Un casting monstrueux pour se disputer Arrakis, la planète la plus importante de l’univers. Également nommée « Dune », ce lopin de terre est synonyme de guerre interstellaire, d’une lutte qui regroupe une multitude de peuples. En ouvrant la récente Mostra de Venise, cette nouvelle version « Dune » de Denis Villeneuve offre une autre vision du roman, traînant derrière lui cette malédiction d’être inadaptable. Le cinéaste canadien, après David Lynch en 1984, décide de s’emparer de la saga SF pour en démouler un film poreux, à la plastique ahurissante, au sanctuaire des sens et des émotions figées. Un bel objet où les personnages s’en retrouvent aspirés dans la grandeur des paysages. Le talent pictural de Villeneuve et de son directeur de la photographie Greg Fraser, propulse l’histoire dans une prouesse visuelle. Faut-il le dire : parfois, « Dune » fonctionne tel un récit hypnotique qui tisse les fondements émotionnels de la race humaine.
Un rôle messianique
Lent dans son évolution, « Dune » n’est pas ce simple remplissage – comme beaucoup le pensent – mais bien une révélation des enjeux et de l’impitoyable danger qui guette – des vers des sables géants se faufilant comme le font les requins, la bouche aux multiples rangées de dents. Au milieu de la dangerosité stagnante, il y a l’avancée de Paul (Timothée Chalamet), héritier du duché des Atreides. Il est épaulé par sa mère (Rebecca Ferguson). Le héros juvénile appelé à grandir vite, très vite, pour remplir le rôle qui lui est destiné : une place quasi messianique. Villeneuve cadre rapidement cette relation mère-fils, confinant le père Duke Léo, incarné par un Oscar Isaac excellent, à un rôle de spectateur.

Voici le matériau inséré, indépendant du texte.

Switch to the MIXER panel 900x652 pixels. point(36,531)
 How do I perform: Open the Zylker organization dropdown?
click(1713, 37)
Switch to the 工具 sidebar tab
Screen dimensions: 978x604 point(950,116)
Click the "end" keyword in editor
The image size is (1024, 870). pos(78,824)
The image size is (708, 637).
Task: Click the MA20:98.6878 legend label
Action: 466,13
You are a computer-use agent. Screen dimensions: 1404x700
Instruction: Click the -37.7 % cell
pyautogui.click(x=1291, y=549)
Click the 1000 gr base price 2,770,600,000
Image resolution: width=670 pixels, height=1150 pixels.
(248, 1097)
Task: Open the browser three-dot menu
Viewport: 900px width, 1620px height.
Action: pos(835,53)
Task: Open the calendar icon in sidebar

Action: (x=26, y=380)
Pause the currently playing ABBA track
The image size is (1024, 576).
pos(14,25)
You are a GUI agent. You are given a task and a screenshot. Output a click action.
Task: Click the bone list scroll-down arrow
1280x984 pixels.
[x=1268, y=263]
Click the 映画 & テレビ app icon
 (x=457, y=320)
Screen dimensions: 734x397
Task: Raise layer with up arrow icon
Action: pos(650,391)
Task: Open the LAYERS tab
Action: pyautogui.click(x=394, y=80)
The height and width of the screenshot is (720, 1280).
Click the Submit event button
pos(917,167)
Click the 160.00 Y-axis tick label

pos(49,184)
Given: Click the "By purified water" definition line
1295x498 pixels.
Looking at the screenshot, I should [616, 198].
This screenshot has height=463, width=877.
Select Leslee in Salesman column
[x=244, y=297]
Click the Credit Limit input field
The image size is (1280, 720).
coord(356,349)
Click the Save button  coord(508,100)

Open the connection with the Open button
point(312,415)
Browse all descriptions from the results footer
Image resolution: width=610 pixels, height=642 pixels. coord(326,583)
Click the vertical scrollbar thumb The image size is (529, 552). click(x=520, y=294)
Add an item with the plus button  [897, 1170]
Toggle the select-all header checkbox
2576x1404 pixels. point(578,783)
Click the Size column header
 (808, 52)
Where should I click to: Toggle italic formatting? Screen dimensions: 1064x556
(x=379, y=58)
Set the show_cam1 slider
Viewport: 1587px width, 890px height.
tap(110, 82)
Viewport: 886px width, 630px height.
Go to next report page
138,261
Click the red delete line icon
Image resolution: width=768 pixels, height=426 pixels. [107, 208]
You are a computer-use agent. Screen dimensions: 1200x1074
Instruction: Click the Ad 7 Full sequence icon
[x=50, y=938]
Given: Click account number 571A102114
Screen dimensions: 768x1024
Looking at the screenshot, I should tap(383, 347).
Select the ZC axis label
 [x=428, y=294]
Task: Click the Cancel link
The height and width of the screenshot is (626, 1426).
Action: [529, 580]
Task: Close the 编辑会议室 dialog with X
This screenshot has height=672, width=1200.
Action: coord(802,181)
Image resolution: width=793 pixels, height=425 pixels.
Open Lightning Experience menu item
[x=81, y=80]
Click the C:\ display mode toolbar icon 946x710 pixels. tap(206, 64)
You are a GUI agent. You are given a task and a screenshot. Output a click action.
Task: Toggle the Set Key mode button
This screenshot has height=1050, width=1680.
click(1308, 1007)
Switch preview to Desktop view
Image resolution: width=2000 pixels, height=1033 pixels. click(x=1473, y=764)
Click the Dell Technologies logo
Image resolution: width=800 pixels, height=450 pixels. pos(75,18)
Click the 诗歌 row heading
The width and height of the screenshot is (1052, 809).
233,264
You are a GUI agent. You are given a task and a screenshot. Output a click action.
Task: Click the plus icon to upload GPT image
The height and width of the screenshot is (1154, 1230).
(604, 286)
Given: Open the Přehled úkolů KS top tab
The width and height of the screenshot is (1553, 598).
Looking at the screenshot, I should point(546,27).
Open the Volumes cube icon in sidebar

Une bataille intergalactique sur fond d’héritage familial enraciné dans la tradition et la royauté. Villeneuve fait planer l’ombre de la sagesse, utilisant comme porte-étendard la jeunesse de Paul. La grandeur du désert, les guerres, la densité des différents univers s’entrechoquant, « Dune » opère comme une expérience sensorielle, délivrant avec grâce un univers qui fait écho à la spiritualité des écrits, et du personnage central qui incarne et étouffe cette force prête à bondir. Il y réside une forme de faiblesse de l’inconscient, fonctionnant comme une langue qui se doit d’être dégoisée à la bonne tonalité. La mutation de Paul est surtout intérieure, ce que semble choisir, tout en gardant une veine épique, Denis Villeneuve avec sa mise en scène froide et précise. Un bloc d’intimité fondu dans un Blockbuster aux sables mouvants de… l’humanité. Un spectacle visuel pour un propos qui convoque les tourments de la race humaine, avec pour spectre une guerre sainte dévastatrice. Alors oui, nous pouvons reprocher maints détails au scénario plutôt ronflant – décrit même comme une coquille vide -, mais « Dune » est peut-être un reflet de notre époque, placide et figée dans le non-dit. Les bouquins étaient taxés de « chef d’oeuvre d’univers », le film s’en rapproche.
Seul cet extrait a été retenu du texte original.